Entrevista:O Estado inteligente

quinta-feira, dezembro 14, 2006

A amizade dos ex-esquerdistas Lula e Delfim e a ética da raposinha

Lula pode não ter lido O Príncipe, mas aprendeu direitinho a lição da raposinha de O Pequeno Príncipe: “Tu te tornas eternamente responsável por aquilo que cativas”. Ora se deu que o Raposão (não fica bem associar um vulto histórico a um diminutivo) cativou o deputado Delfim Netto (PMDB-SP), ex-socialista fabiano, ex-guru da ditadura, atualmente mestre-escola do lulismo. Os dois caminharam, como sabemos, para “o centro”. Lula já fez 60 e não é bobo de continuar esquerdista, não é mesmo? Ele não tem esse “problema”. Um caso relativamente recente ilustra bem como a amizade faz prosperar a governança. Delfim atuou firmemente para que o governo despaiz deixasse de lado besteiras como licitação, por exemplo. Poderíamos mesmo dizer que se trata de mais um dos entraves para o crescimento. Delfim sabe muito bem como a democracia pode atrapalhar o Brasil.

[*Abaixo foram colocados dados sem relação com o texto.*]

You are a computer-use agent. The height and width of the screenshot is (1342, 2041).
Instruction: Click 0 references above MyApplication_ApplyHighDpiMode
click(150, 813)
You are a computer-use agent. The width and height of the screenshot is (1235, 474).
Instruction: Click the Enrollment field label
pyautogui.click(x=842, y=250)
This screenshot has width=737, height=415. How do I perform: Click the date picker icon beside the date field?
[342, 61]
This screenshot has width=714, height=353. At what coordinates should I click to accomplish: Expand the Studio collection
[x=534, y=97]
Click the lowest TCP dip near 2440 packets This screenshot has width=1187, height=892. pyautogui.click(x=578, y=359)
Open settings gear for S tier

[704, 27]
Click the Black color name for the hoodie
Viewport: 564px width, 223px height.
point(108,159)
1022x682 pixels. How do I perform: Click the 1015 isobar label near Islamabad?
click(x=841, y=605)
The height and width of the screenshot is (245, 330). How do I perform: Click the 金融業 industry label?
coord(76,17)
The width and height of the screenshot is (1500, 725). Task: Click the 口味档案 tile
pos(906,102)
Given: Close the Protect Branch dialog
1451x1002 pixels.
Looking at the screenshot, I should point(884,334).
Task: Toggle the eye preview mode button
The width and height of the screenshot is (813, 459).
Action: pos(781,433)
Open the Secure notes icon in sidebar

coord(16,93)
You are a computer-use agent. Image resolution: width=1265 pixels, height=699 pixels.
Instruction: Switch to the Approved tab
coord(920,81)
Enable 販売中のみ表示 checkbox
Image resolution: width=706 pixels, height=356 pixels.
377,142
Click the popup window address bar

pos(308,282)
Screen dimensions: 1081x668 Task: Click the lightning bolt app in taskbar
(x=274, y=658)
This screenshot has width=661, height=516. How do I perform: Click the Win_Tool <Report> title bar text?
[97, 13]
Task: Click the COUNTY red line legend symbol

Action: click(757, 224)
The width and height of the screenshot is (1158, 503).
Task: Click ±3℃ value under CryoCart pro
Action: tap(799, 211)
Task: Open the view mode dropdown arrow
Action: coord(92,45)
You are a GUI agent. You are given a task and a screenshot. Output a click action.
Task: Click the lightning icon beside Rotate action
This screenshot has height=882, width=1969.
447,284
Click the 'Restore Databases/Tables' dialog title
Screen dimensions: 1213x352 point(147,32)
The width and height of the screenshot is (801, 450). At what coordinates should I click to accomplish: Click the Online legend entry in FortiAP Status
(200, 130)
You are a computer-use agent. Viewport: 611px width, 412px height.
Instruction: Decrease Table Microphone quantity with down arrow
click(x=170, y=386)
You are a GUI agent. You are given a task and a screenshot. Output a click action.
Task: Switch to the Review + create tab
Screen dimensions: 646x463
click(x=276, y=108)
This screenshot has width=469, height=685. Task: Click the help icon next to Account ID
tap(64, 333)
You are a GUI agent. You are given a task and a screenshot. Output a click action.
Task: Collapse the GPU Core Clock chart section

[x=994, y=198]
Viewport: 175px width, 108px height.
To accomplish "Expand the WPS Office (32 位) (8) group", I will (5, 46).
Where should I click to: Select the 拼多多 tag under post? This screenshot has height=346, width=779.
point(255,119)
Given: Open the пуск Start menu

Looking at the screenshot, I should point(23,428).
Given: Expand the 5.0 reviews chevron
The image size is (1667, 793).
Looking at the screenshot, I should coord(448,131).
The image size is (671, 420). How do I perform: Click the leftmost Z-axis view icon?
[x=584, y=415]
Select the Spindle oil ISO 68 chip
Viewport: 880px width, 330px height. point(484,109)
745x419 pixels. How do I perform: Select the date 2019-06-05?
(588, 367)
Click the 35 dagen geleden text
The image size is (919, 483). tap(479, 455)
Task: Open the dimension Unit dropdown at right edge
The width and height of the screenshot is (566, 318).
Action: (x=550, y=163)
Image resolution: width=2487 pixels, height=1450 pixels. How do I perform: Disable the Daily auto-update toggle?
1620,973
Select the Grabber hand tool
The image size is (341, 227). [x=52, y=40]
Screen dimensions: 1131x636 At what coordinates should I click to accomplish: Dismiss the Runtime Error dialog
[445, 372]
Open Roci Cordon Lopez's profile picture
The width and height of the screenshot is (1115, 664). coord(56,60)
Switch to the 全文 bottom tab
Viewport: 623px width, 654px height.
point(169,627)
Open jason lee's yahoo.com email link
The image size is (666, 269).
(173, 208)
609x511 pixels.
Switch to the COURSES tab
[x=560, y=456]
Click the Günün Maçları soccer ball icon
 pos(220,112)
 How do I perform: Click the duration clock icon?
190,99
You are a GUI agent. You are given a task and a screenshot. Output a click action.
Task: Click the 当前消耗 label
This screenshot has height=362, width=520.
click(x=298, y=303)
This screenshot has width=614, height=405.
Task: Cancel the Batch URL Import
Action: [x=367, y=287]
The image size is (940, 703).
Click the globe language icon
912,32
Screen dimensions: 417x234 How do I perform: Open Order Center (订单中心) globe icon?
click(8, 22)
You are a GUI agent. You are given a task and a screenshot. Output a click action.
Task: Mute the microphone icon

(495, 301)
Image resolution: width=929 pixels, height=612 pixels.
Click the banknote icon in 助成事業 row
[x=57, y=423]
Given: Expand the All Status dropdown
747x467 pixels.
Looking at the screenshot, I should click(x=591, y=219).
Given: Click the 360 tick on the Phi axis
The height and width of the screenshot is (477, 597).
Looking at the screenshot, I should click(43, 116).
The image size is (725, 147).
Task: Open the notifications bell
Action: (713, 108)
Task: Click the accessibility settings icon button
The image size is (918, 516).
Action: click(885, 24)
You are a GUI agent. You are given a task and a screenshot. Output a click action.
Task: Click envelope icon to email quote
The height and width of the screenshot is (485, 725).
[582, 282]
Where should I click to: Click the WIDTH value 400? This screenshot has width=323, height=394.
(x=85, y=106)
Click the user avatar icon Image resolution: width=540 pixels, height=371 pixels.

Vocês já ouviram falar de “portos secos”? A Receita Federal explica o que é: “São recintos alfandegados de uso público, situados em zona secundária, nos quais são executadas operações de movimentação, armazenagem e despacho aduaneiro de mercadorias e de bagagem, sob controle aduaneiro. (...)No porto seco são também executados todos os serviços aduaneiros a cargo da Secretaria da Receita Federal, inclusive os de processamento de despacho aduaneiro de importação e de exportação (conferência e desembaraço aduaneiros), permitindo, assim, a interiorização desses serviços no País.”

A atividade era regulada por uma porção de leis e portarias. Até que alguém começasse a achar que a exigência de licitação — processos, como sabem, públicos e transparentes (ou assim deveriam ser) — atrapalhava o andamento destepaiz. O projeto de lei 6370/05 eliminava a exigência da licitação. O governo não teve dúvida, como sempre. Já que não vai na lei, vai na marra. E baixou uma Medida Provisória, a de nº 320/06. Quem atuou para tanto? Voltamos à máxima da raposinha — ou do raposão. Informa o noticiário de agosto: “Segundo a deputada federal Mariângela Duarte (PT-SP), conversas com colegas parlamentares revelam que a ministra [Dilma Rousseff] ‘’já comprou a idéia de transformar o PL em MP’’. Ela afirmou que a estratégia já vem sendo operacionalizada na Casa Civil. ‘O Delfim Netto praticamente fechou o cerco para viabilizar a MP. Ele conversou com um representante do Ministério da Fazenda, que tem trânsito com os deputados na Câmara, com os ministros Guido Mantega (Fazenda), Furlan (Planejamento) e a própria Dilma e, também, com o secretário da Receita Federal, Jorge Rachid’, relatou a parlamentar.”

No dia 22 do mês passado, a Câmara aprovou a MP. O crescimento, agora, já pode deslanchar, amigos. Os portos secos não precisam mais de licitação. Basta que a Receita conceda uma permissão às empresas, sem a necessidade de pregão. O texto foi para o Senado. Mas, como é MP, já está em vigência. Como costuma acontecer com medidas provisórias, acabam aprovadas no grito porque os efeitos, depois de editadas, são imediatos. É isso aí. Lula já se disse contrário a privatizações — todas elas feitas, como se sabe, por meio de leilão público. O que precisamos mesmo é de um governo de permissionários. E de permissivos.

Como disse Carlos Drummond, “a amizade salta o vale, o muro, o abismo do infinito”.